== DATA FOR THE TASK

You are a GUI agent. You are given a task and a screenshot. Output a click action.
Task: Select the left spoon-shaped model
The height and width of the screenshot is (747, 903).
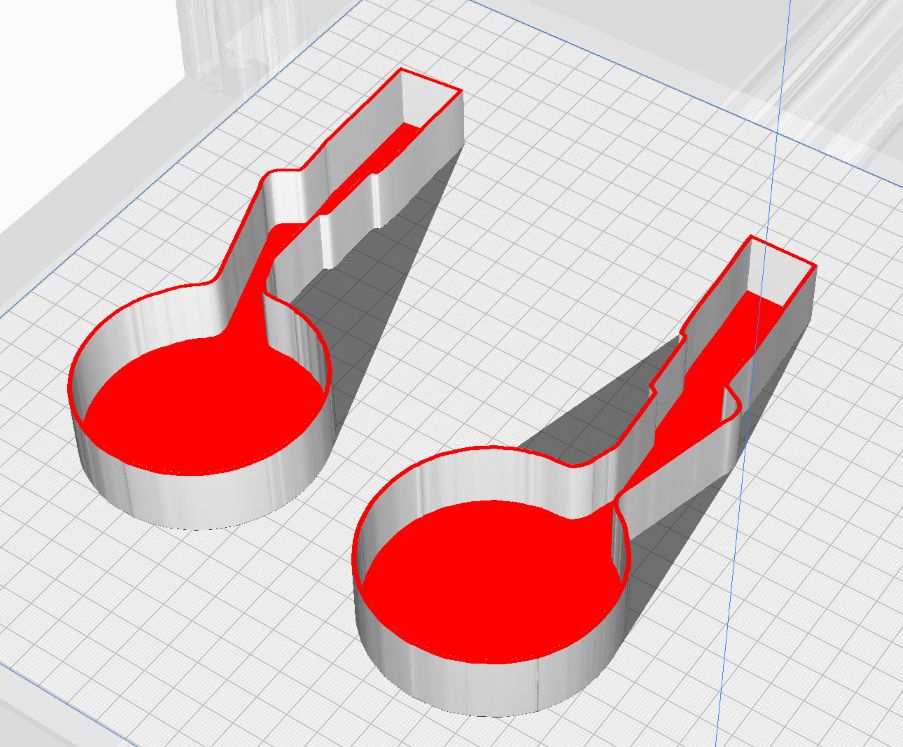click(200, 400)
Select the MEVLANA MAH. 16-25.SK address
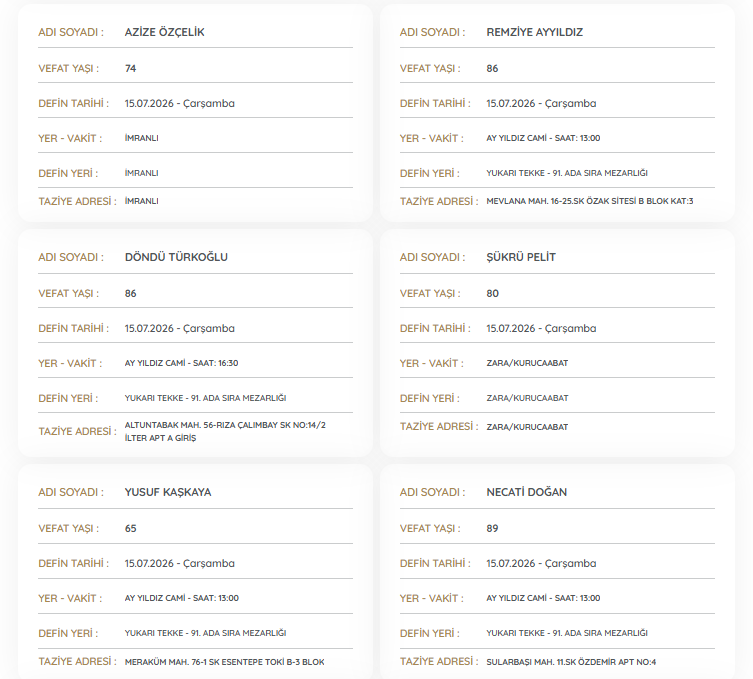The image size is (753, 679). click(x=590, y=201)
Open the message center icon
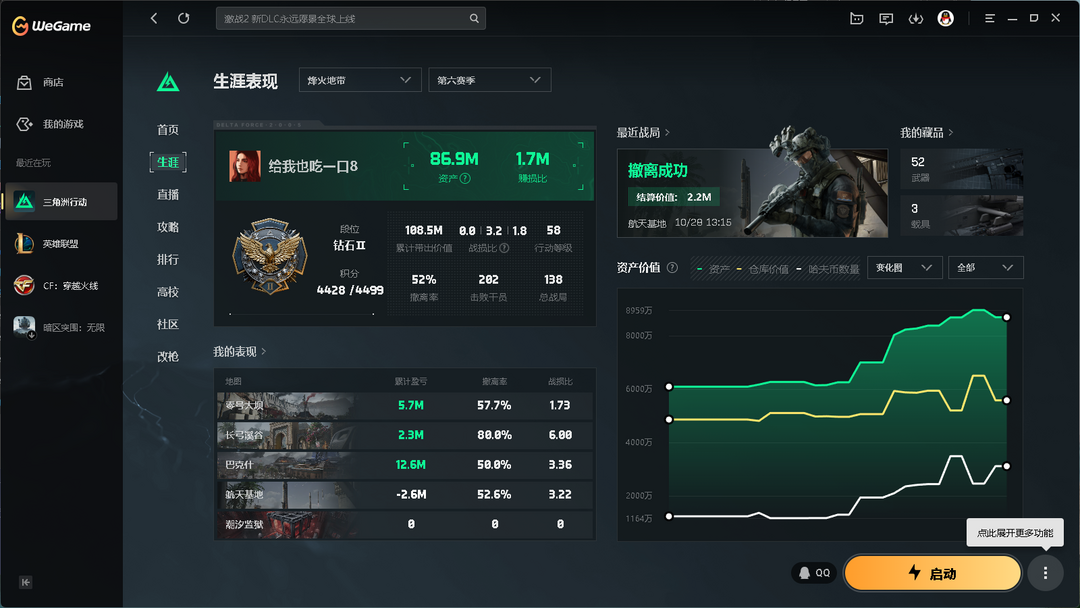1080x608 pixels. tap(885, 17)
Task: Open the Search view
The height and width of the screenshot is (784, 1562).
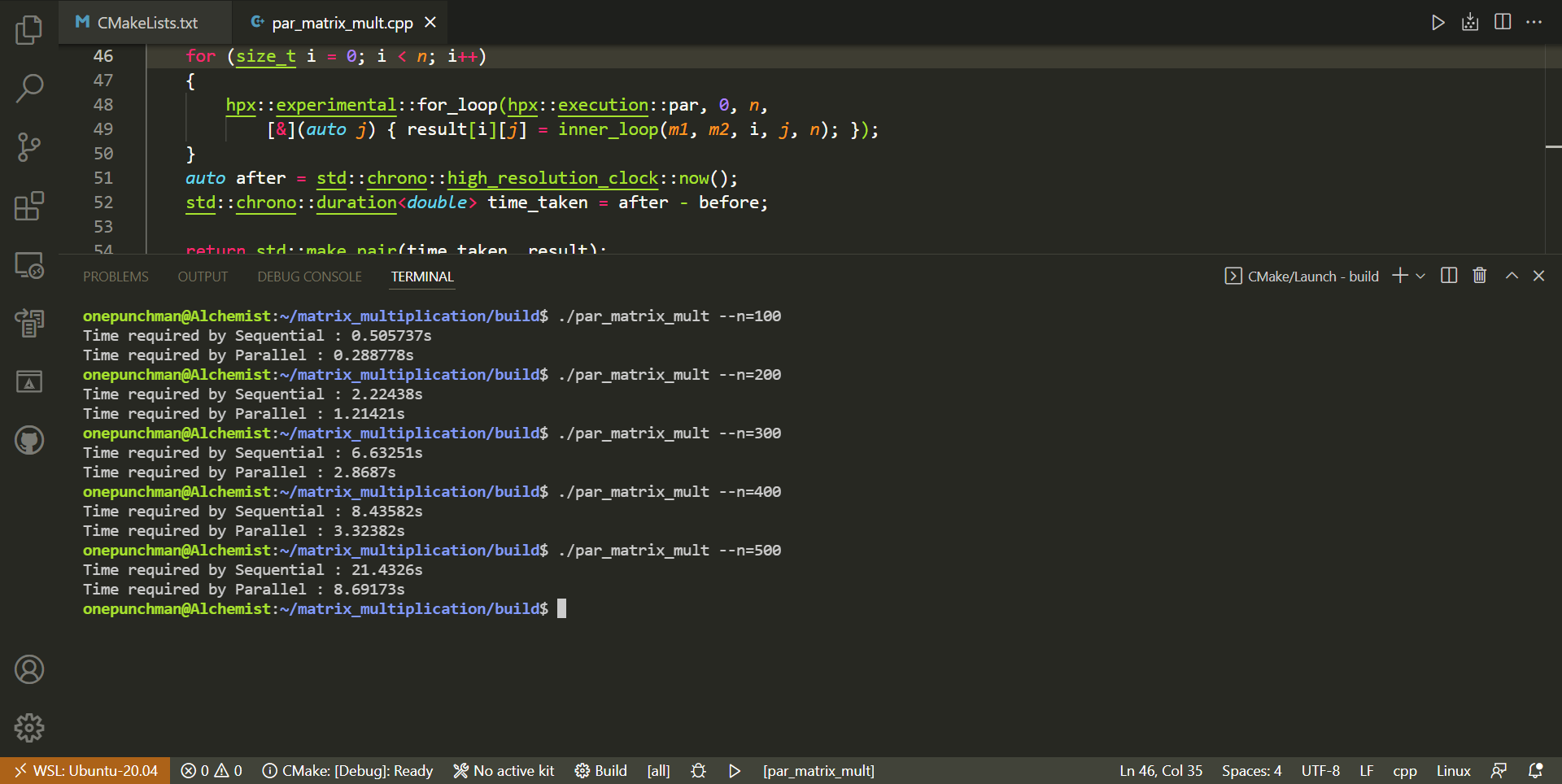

====

| GOAL |
Report only the number of lines in the records above that contain the string "Select", counting a match only when its case is the same.

| RESULT OF THIS TASK |
2